== WHAT YOU NEED TO DO ==
Repeat word for word everything from the line containing "originate (758, 183)" down to the last line, and leave the pictures out.

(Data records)
----
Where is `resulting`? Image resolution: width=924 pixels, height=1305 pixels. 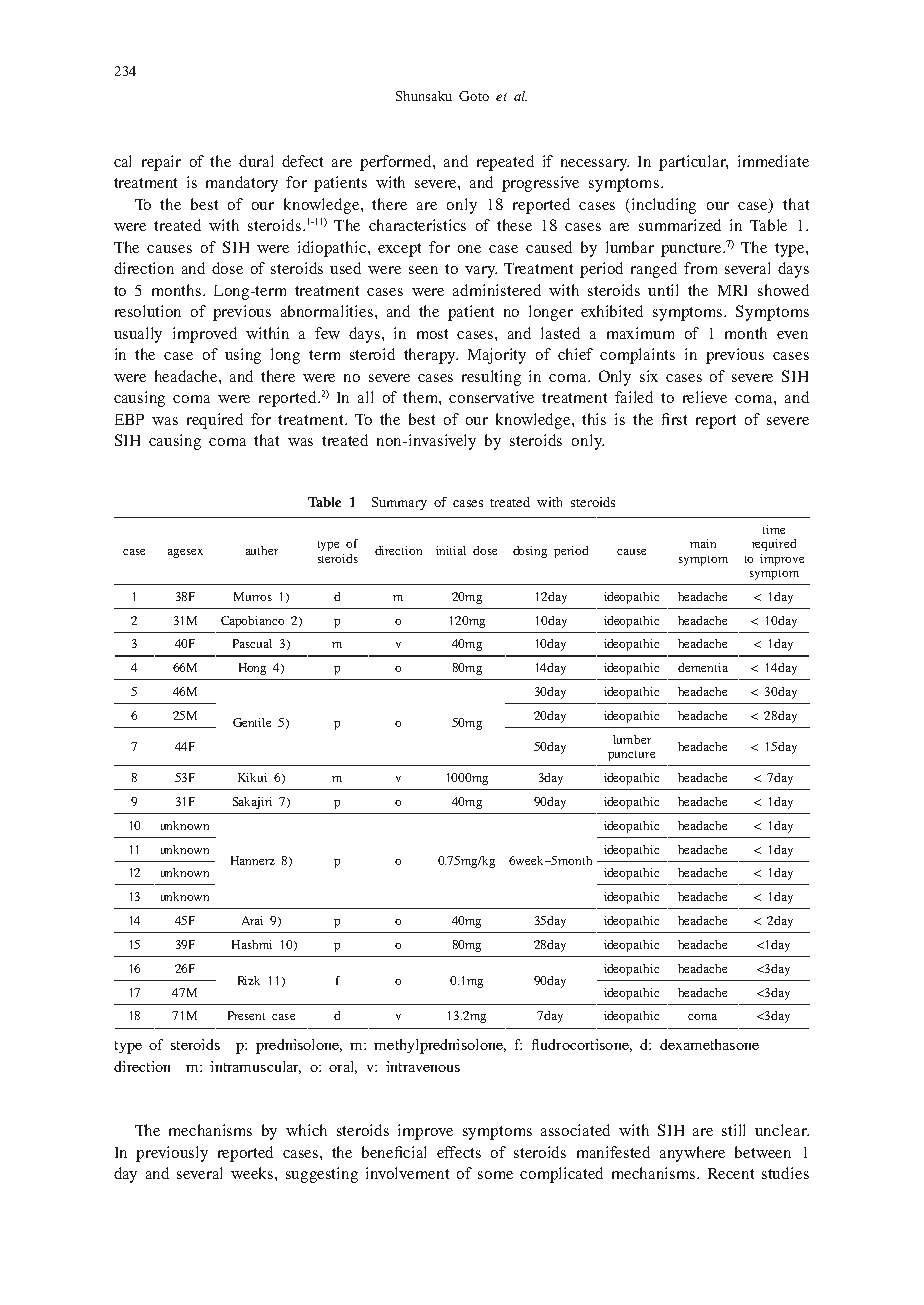
resulting is located at coordinates (491, 378).
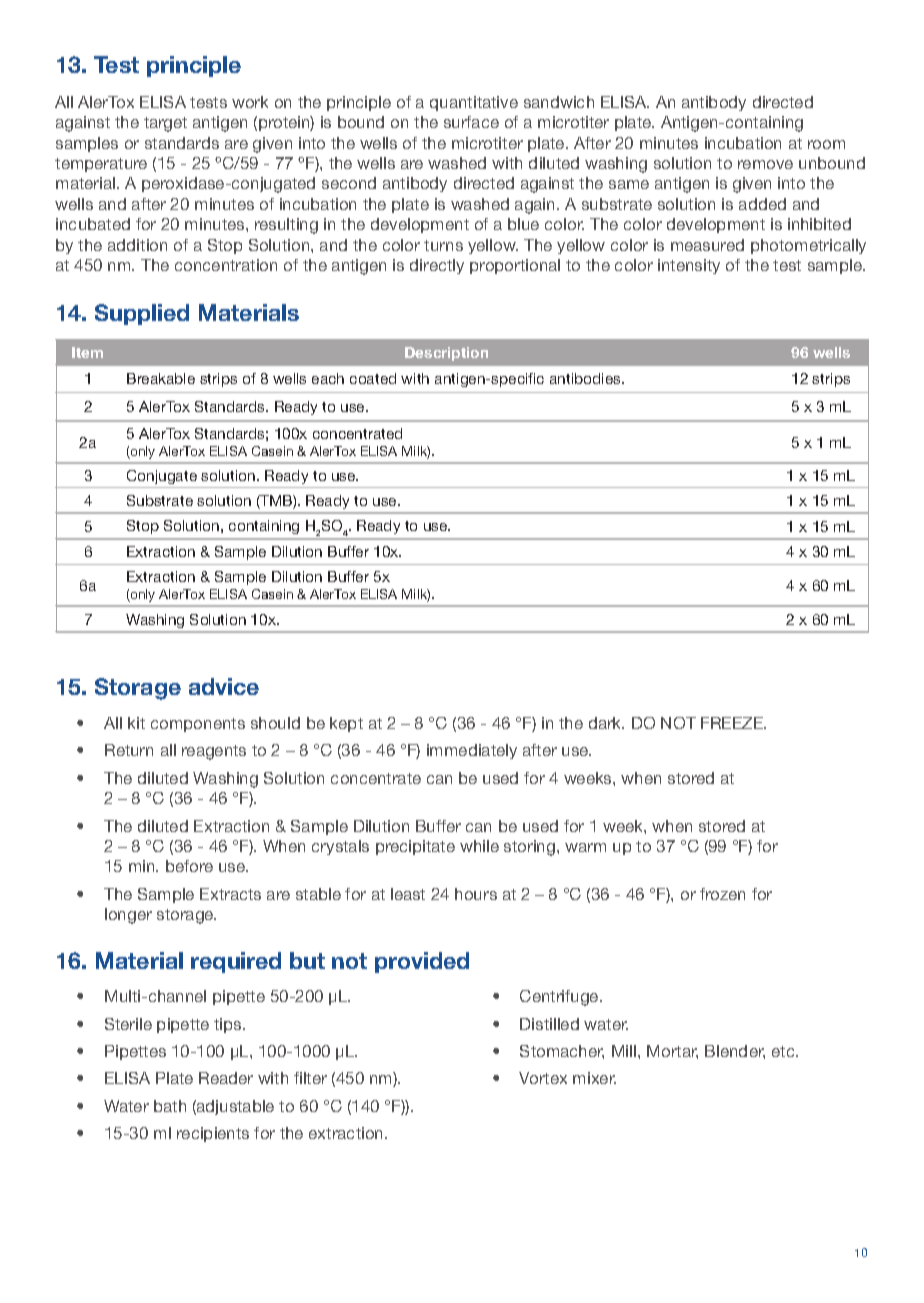 This screenshot has height=1303, width=924. What do you see at coordinates (471, 122) in the screenshot?
I see `surface` at bounding box center [471, 122].
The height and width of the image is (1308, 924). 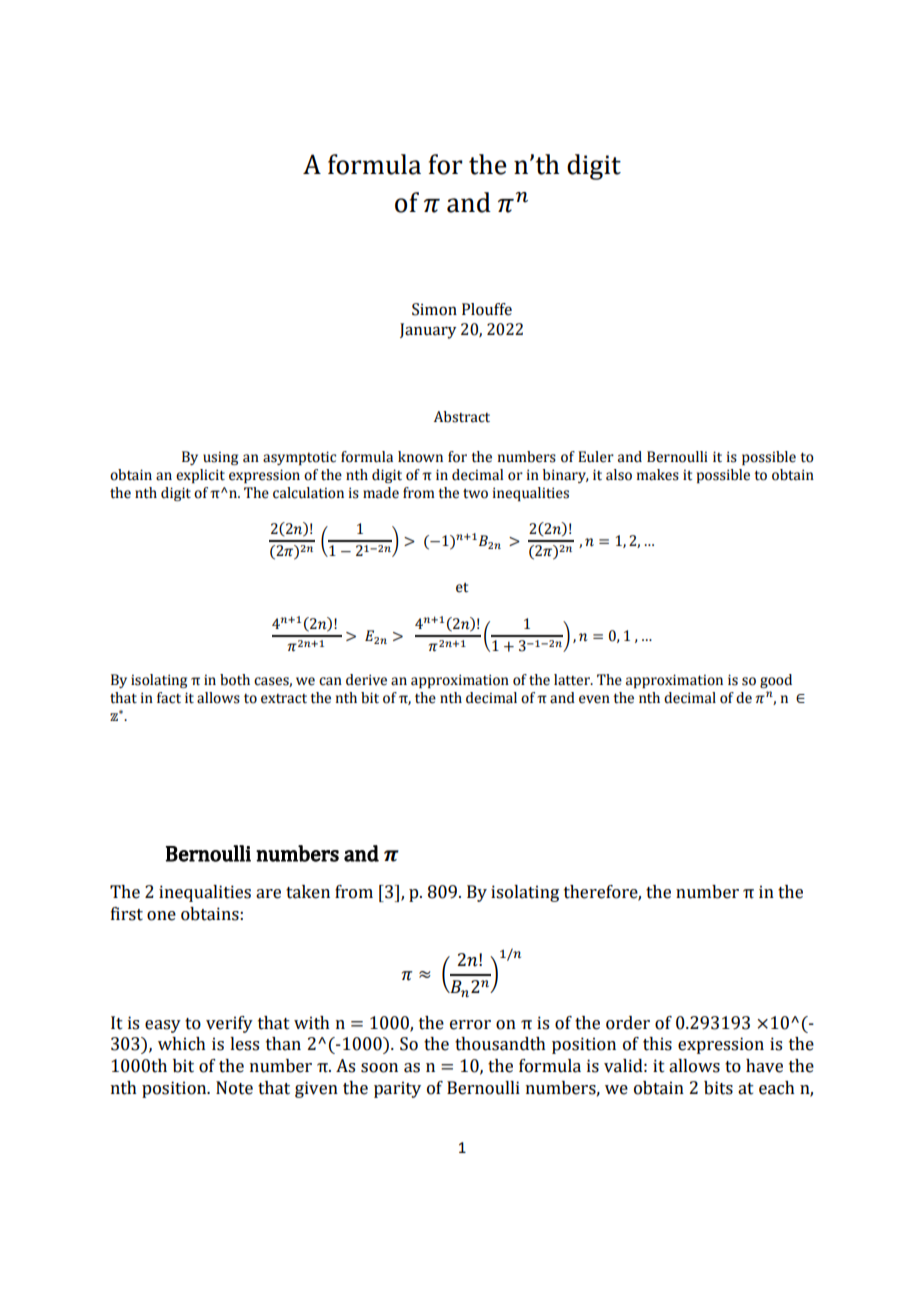 What do you see at coordinates (628, 1023) in the image?
I see `order` at bounding box center [628, 1023].
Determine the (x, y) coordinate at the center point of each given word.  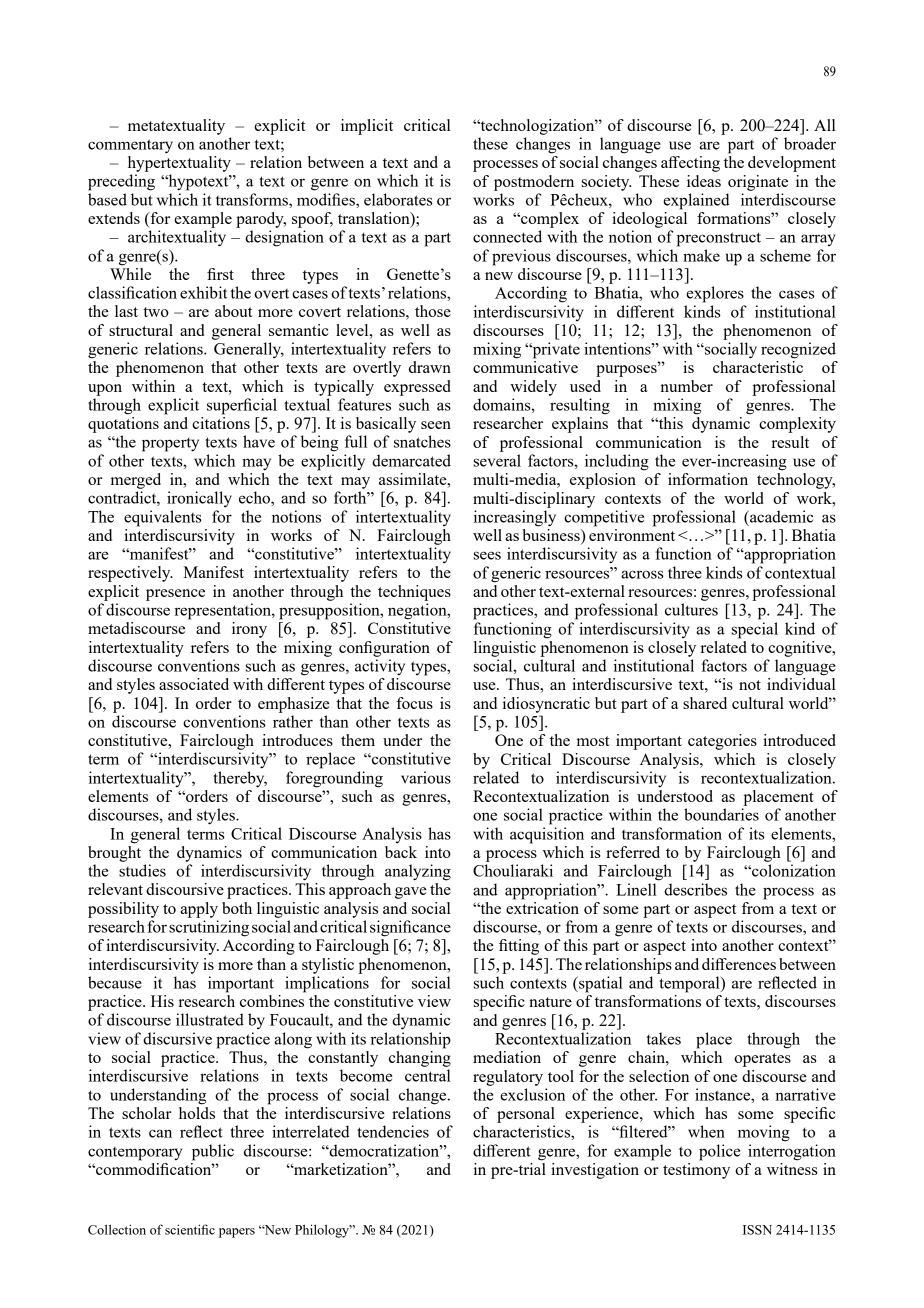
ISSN (757, 1230)
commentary (130, 146)
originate (758, 183)
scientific (190, 1229)
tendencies (393, 1131)
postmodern (534, 183)
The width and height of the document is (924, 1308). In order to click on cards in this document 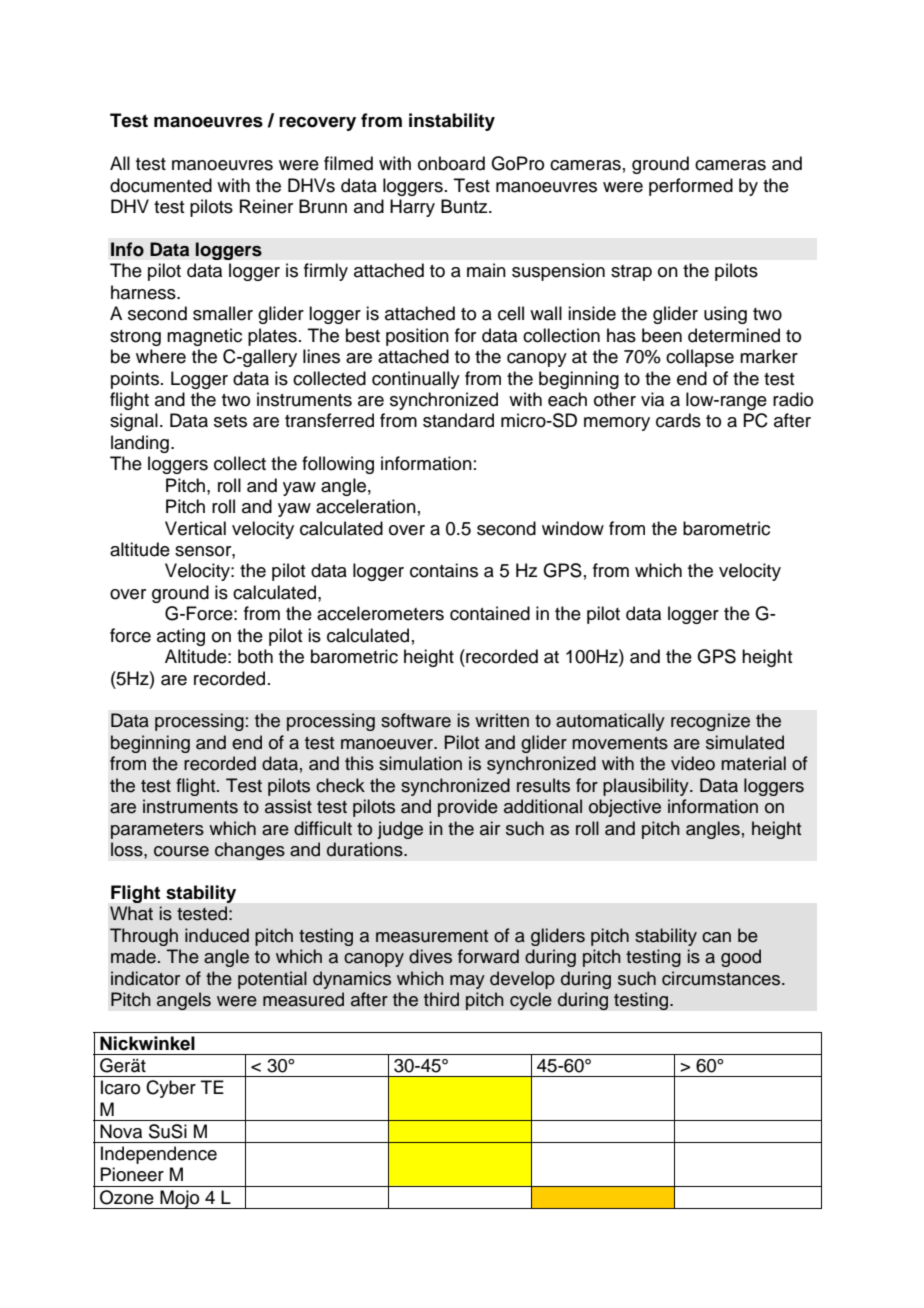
----
== SOLUTION ==
originate (758, 183)
scientific (190, 1229)
tendencies (393, 1131)
postmodern (534, 183)
The width and height of the document is (924, 1308). In order to click on cards in this document 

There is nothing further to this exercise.